You are currently viewing Spark Read from & Write to HBase table | Example

This tutorial explains how to read or load from and write Spark (2.4.X version) DataFrame rows to HBase table using hbase-spark connector and Datasource  "org.apache.spark.sql.execution.datasources.hbase" along with Scala example.

Hello everyone,

Lately, one of the HBase libraries used in this article has been changed in the Maven repository and many readers experiencing issues with the data source not found error. Until I find the right library version I recommend use the below articles to read/write HBase tables using Spark.

Related: Libraries and DataSource API’s to connect Spark with HBase

Spark HBase library dependencies

Below HBase libraries are required to connect Spark with the HBase database and perform read and write rows to the table.

  • hbase-client This library provides by HBase which is used natively to interact with HBase.
  • hbase-spark connector which provides HBaseContext to interact Spark with HBase. HBaseContext pushes the configuration to the Spark executors and allows it to have an HBase Connection per Executor.

Below are complete maven dependencies to run the below examples in your environment. Note that “hbase-client” has not provided as a dependency since Spark HBase connector provides this as a transitive dependency and this is a recommended way otherwise you may come across incompatibility issues between these two.

  <dependencies>

    <dependency>
      <groupId>org.scala-lang</groupId>
      <artifactId>scala-library</artifactId>
      <version>2.11.12</version>
    </dependency>

    <dependency>
      <groupId>org.apache.spark</groupId>
      <artifactId>spark-core_2.11</artifactId>
      <version>2.4.0</version>
      <scope>compile</scope>
    </dependency>

    <dependency>
      <groupId>org.apache.spark</groupId>
      <artifactId>spark-sql_2.11</artifactId>
      <version>2.4.0</version>
      <scope>compile</scope>
    </dependency>

    <dependency>
      <groupId>org.apache.spark</groupId>
      <artifactId>spark-streaming_2.11</artifactId>
      <version>2.4.0</version>
    </dependency>

   <dependency>
     <groupId>org.apache.hbase.connectors.spark</groupId>
     <artifactId>hbase-spark</artifactId>
     <version>1.0.0</version>
   </dependency>

  </dependencies>

Writing Spark DataFrame to HBase table using “hbase-spark” connector

First, let’s create a DataFrame which we will store to HBase using “hbase-spark” connector. In this snippet, we are creating an employee DF with 3 rows.


case class Employee(key: String, fName: String, lName: String,
                      mName:String, addressLine:String, city:String,
                      state:String, zipCode:String)

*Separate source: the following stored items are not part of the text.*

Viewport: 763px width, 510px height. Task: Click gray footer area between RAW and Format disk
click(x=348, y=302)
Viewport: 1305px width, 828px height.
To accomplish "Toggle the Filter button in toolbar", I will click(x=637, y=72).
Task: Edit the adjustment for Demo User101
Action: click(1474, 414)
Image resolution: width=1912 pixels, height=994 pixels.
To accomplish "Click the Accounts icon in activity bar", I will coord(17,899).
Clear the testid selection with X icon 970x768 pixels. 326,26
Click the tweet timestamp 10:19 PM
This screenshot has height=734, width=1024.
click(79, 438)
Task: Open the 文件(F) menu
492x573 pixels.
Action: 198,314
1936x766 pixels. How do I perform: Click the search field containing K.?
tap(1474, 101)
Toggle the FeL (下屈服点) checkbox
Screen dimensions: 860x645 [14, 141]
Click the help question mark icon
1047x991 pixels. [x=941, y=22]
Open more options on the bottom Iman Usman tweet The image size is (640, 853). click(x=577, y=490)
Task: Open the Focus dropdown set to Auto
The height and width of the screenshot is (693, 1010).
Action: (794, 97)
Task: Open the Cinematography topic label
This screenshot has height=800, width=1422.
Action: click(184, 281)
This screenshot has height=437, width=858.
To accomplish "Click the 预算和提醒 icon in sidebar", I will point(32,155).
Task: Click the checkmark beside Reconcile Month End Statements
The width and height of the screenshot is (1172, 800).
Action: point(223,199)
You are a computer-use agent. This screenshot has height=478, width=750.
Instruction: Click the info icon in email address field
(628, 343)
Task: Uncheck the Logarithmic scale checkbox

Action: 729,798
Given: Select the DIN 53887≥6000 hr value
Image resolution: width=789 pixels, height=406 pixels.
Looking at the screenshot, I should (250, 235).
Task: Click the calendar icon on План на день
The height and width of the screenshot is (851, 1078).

 val data = Seq(Employee("1","Abby","Smith","K","3456 main", "Orlando","FL","45235"),
      Employee("2","Amaya","Williams","L","123 Orange","Newark", "NJ", "27656"),
      Employee("3","Alchemy","Davis","P","Warners","Sanjose","CA", "34789"))

    val spark: SparkSession = SparkSession.builder()
      .master("local[1]")
      .appName("SparkByExamples.com")
      .getOrCreate()

    import spark.implicits._
    val df = spark.sparkContext.parallelize(data).toDF

Now, Let’s define a catalog which bridges the gap between HBase KV store and DataFrame table structure. using this we will also map the column names between the two structures and keys. please refer below example for the snippet. within the catalog, we also specify the HBase table we are going to use and the namespace. here, we are using the “employee” table in the “default” namespace.


def catalog =
      s"""{
         |"table":{"namespace":"default", "name":"employee"},
         |"rowkey":"key",
         |"columns":{
         |"key":{"cf":"rowkey", "col":"key", "type":"string"},
         |"fName":{"cf":"person", "col":"firstName", "type":"string"},
         |"lName":{"cf":"person", "col":"lastName", "type":"string"},
         |"mName":{"cf":"person", "col":"middleName", "type":"string"},
         |"addressLine":{"cf":"address", "col":"addressLine", "type":"string"},
         |"city":{"cf":"address", "col":"city", "type":"string"},
         |"state":{"cf":"address", "col":"state", "type":"string"},
         |"zipCode":{"cf":"address", "col":"zipCode", "type":"string"}
         |}
         |}""".stripMargin

Finally, let’s store the DataFrame to HBase table using save() function on the data frame. from the below example, format takes "org.apache.spark.sql.execution.datasources.hbase" DataSource defined in “hbase-spark” API which enables us to use DataFrame with HBase tables. And, df.write.options take the catalog and specifies to use 4 regions in cluster. Finally, save()writes it to HBase table.


df.write.options(
      Map(HBaseTableCatalog.tableCatalog -> catalog, HBaseTableCatalog.newTable -> "4"))
      .format("org.apache.spark.sql.execution.datasources.hbase")
      .save()

Below is the complete example, and the same is available at GitHub


package com.sparkbyexamples.spark.hbase.dataframe

import org.apache.hadoop.hbase.spark.datasources.HBaseTableCatalog
import org.apache.spark.sql.SparkSession

object HBaseSparkInsert {

  case class Employee(key: String, fName: String, lName: String,
                      mName:String, addressLine:String, city:String,
                      state:String, zipCode:String)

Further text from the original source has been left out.